▶ Exercices:
1. D'après le texte sur l'illégalisme, à quoi retourne tout ce que prélèvent ceux qui pratiquent la « reprise » par conception anarchiste ?
2. Reproduisez fidèlement le passage du texte sur l'illégalisme qui va de « Contre les uns, le » jusqu'à « ses boucs émissaires... » inclus.

▶ Texte:
▼
Rares sont ceux qui pratiquent la « reprise », surtout d’une manière suivie, par conception et protestation anarchistes. Tout ce qu’ils prélèvent en ce cas fait retour à la propagande ou à la collectivité. Et l’illégalisme n’est plus un expédient personnel et étroitement intéressé, mais une arme et un moyen de lutte, c’est un aliment de l’idée et un aspect du terrorisme. La « période héroïque » nous a fourni quelques types de cet aspect exceptionnel de militantisme...

A part ces cas de mainmise extra-individuelle, la « reprise » qu’exerce l’illégaliste demeure - avec des méthodes différentes de celles de l’adapté légal - une exploitation indirecte du producteur et consolide l’inégalité sociale. Et le fait qu’il opère en dehors et sous la menace des lois ne doit pas nous abuser sur le caractère de ses actes. Plus souvent qu’il ne les nourrit ou les impulse, l’argument philosophique en est l’adjuvant justificatif ou l’abusif pavillon... Le vol d’ailleurs, même en dehors du blanc-seing, étendu déjà, de la légalité, est pratiqué sur une large échelle par le capitalisme normal (les sphères financières où opèrent des chantages d’envergure sont, sur ce point, particulièrement significatives). Il n’y a de différence que dans le traitement subi par les opérants.

Contre les uns, le régime (dont ils sont une force et l’avéré soutien) évite de tourner les rigueurs de ses lois prohibitives ; mais il n’épargne pas les autres : le menu fretin et les en-dehors. Pour donner le change d’abord (haro sur le baudet !), par logique de puissance ensuite, pour étouffer toute concurrence aussi et se garder d’inquiétantes généralisations, pour sauver enfin la façade d’une morale (tournée vers le peuple, comme la religion) qu’il a besoin d’entretenir chez autrui pour maintenir libre le jeu de l’illégalisme princier et assujettir les cadres de ses opérations, le capitalisme bourgeois, à la faveur d’une feinte garantie de l’honnêteté, prend parmi les voleurs pauvres ses boucs émissaires...
▲
▶ Données brutes:
▼
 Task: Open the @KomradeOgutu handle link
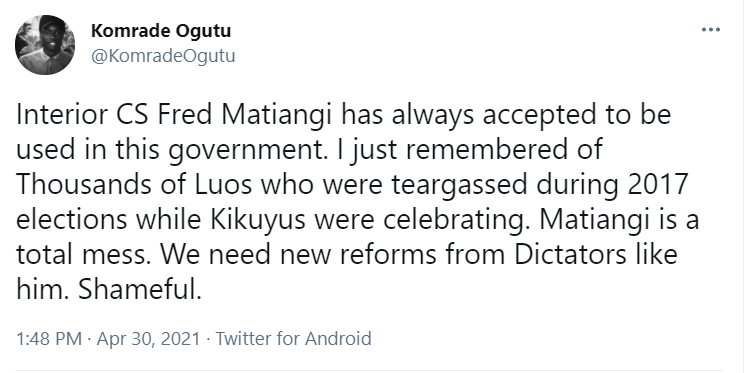coord(163,56)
▲
▶ Corrigés:
1. Cela fait retour à la propagande ou à la collectivité.

2.
Contre les uns, le régime (dont ils sont une force et l’avéré soutien) évite de tourner les rigueurs de ses lois prohibitives ; mais il n’épargne pas les autres : le menu fretin et les en-dehors. Pour donner le change d’abord (haro sur le baudet !), par logique de puissance ensuite, pour étouffer toute concurrence aussi et se garder d’inquiétantes généralisations, pour sauver enfin la façade d’une morale (tournée vers le peuple, comme la religion) qu’il a besoin d’entretenir chez autrui pour maintenir libre le jeu de l’illégalisme princier et assujettir les cadres de ses opérations, le capitalisme bourgeois, à la faveur d’une feinte garantie de l’honnêteté, prend parmi les voleurs pauvres ses boucs émissaires...